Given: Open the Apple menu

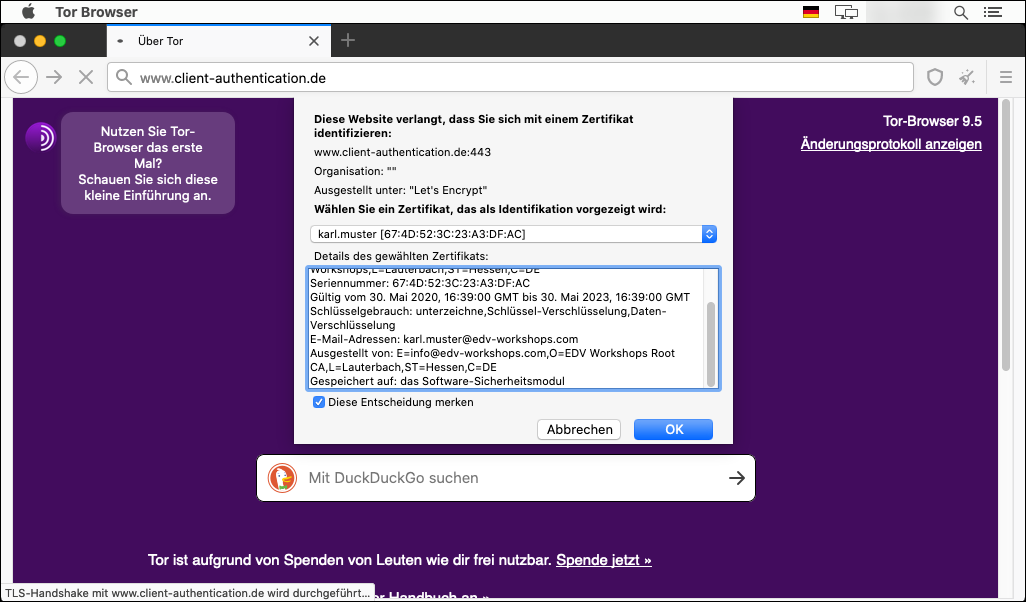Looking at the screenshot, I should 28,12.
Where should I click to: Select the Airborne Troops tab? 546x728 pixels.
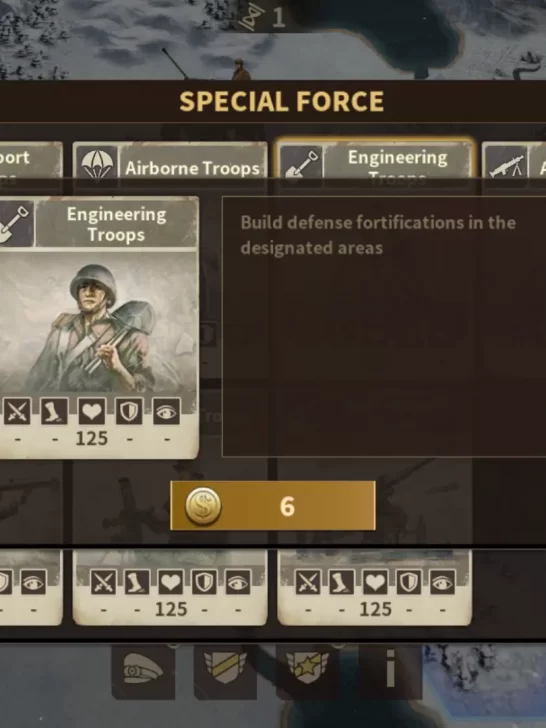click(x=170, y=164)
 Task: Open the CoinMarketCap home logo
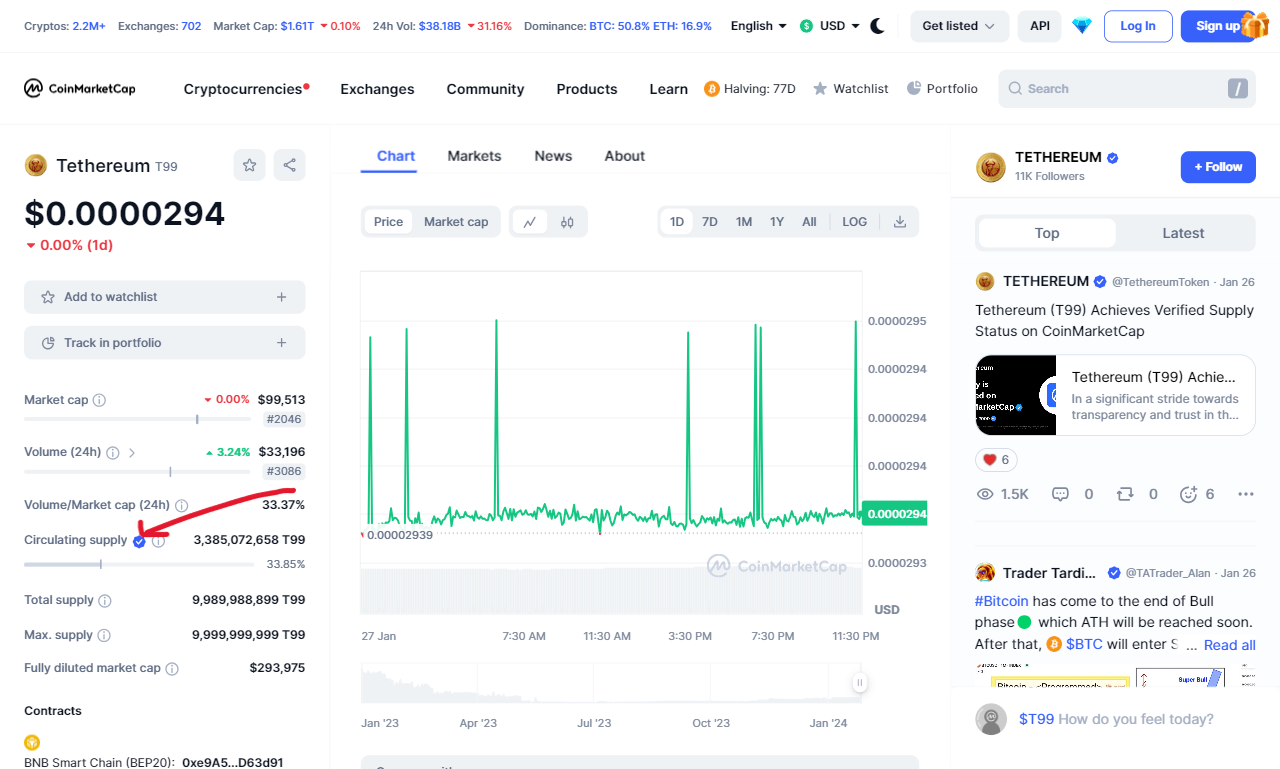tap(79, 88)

================

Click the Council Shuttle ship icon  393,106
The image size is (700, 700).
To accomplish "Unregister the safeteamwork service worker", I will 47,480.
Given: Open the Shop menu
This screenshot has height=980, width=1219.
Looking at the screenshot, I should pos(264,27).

================

EXERCISE AIM
Transcribe the entries starting at the line containing "Click the Council" and ending at the line containing "I will 47,480.", including both of those lines.

WORKED SOLUTION
Click the Council Shuttle ship icon  393,106
The image size is (700, 700).
To accomplish "Unregister the safeteamwork service worker", I will 47,480.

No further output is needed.